▸ **Information provided**:
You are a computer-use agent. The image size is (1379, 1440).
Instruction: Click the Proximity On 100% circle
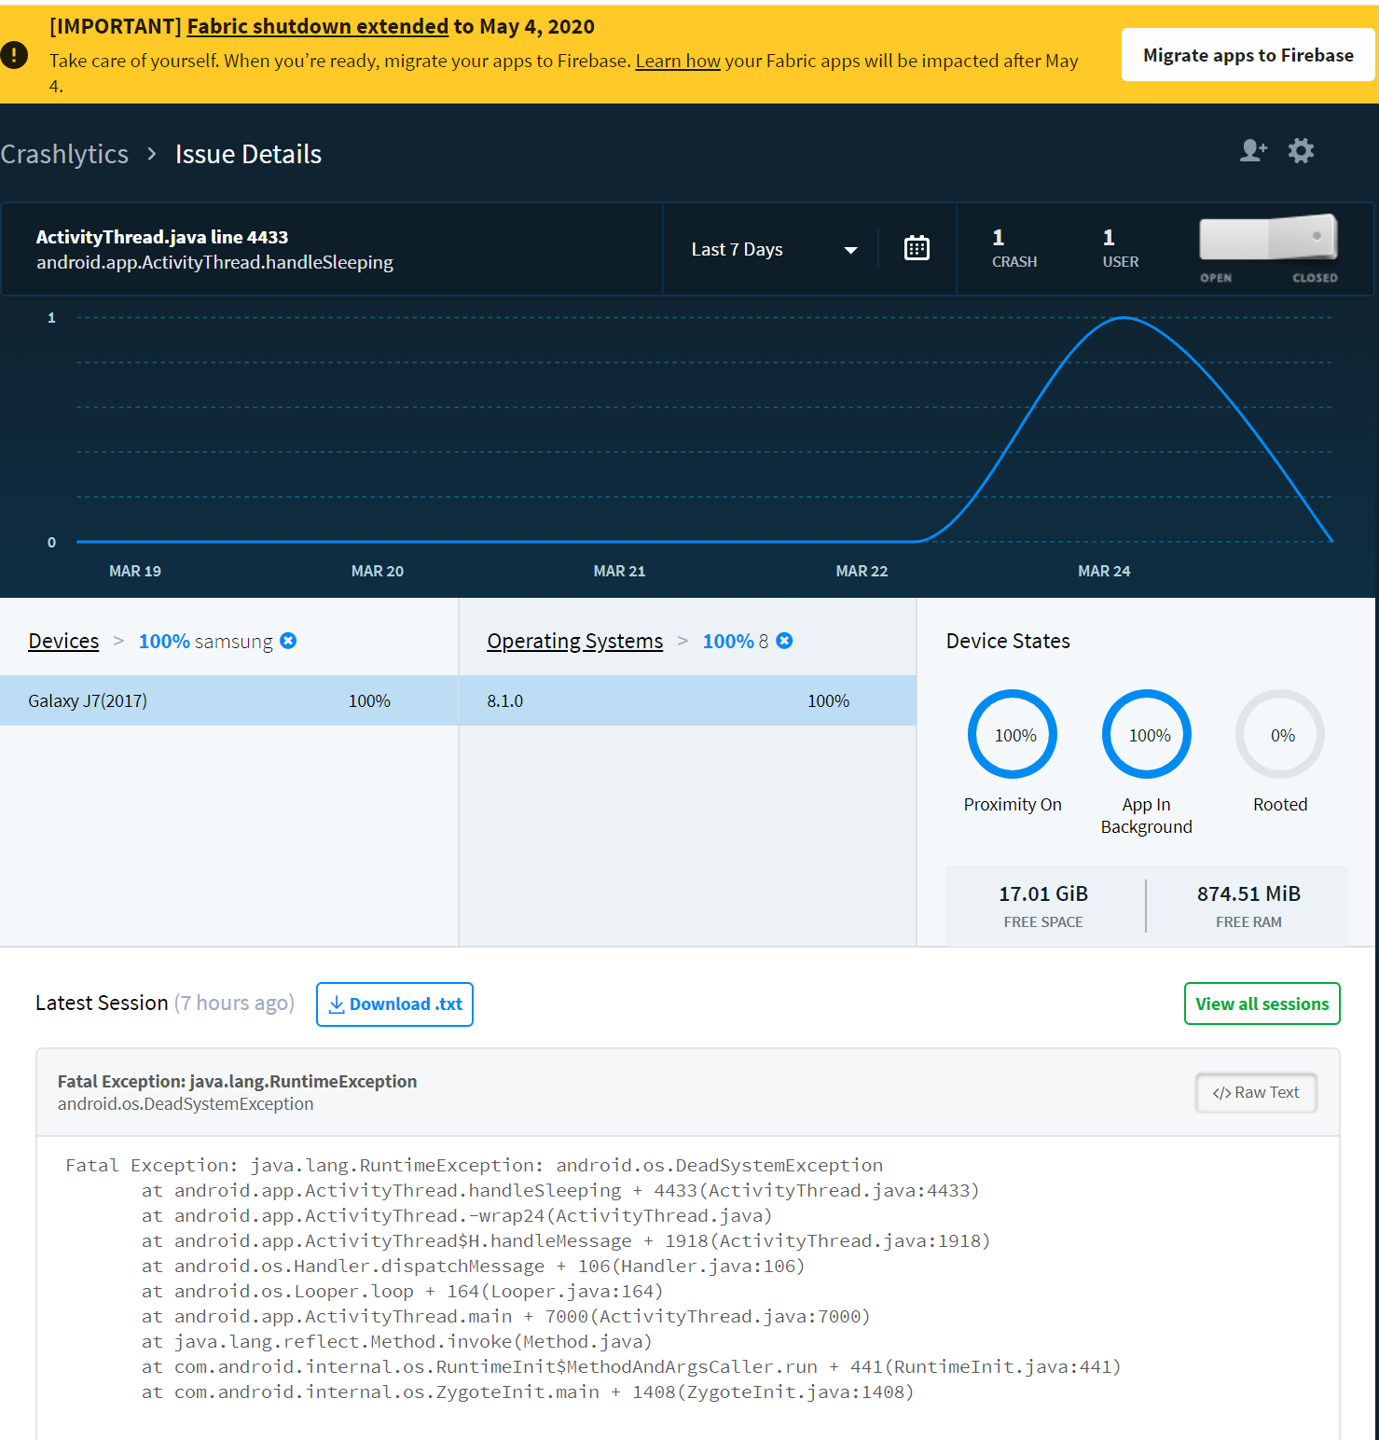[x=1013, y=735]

* * *

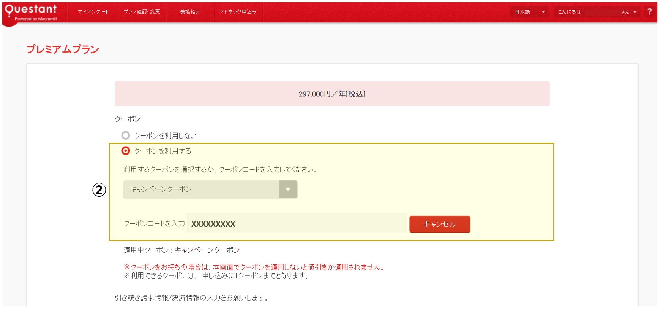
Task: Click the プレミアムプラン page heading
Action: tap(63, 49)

▸ **Task**: Could you copy the items again, beginning at the line that has "You are a computer-use" and stopping after the line with "[x=1013, y=735]", but swapping "circle" for "button" and keeping everything else the same? Omit the pictures from your answer.

▸ **Task answer**:
You are a computer-use agent. The image size is (1379, 1440).
Instruction: Click the Proximity On 100% button
[x=1013, y=735]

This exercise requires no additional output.